Virgen del Rocío
Los vecinos de Almonte saltaron la reja a las 3:02 horas, justo antes de que el Simpecado de la Hermandad Matriz de Almonte cruzara la Concha Peregrina, pórtico que protege el Santuario de la Virgen del Rocío. El salto, cronometrado al segundo, dio inicio oficial a la procesión que congrega a miles de fieles cada año.

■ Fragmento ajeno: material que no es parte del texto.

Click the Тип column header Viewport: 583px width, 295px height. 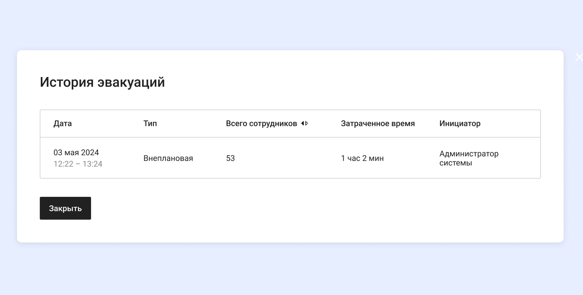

El Simpecado, imagen venerada desde el siglo XVII, recorre la calle principal bajo la atenta mirada de los cofrades. Su paso, precedido por el salto, simboliza la apertura del camino sagrado y la unión de la comunidad con la Virgen. La madrugada se llenó de tambores y cantos, mientras la multitud aguardaba el primer paso del paso procesional.
salto a la reja
El ritual del salto a la reja nace del rezo del Santo Rosario que se recita en la madrugada. Cada año, los almonteños, tras la última misteria, se acercan a la reja y, al compás de los rosarios, la atraviesan con un salto que rompe la quietud. Es una señal que marca el momento en que la devoción pasa de la intimidad del hogar al espacio público.
Esta práctica, heredada de generaciones, tiene un peso simbólico: el salto representa la fe que se eleva, el salto del alma hacia la Virgen. "Saltamos con el corazón, no solo con los pies", comenta el padrino de la Hermandad, recordando la dimensión espiritual del gesto.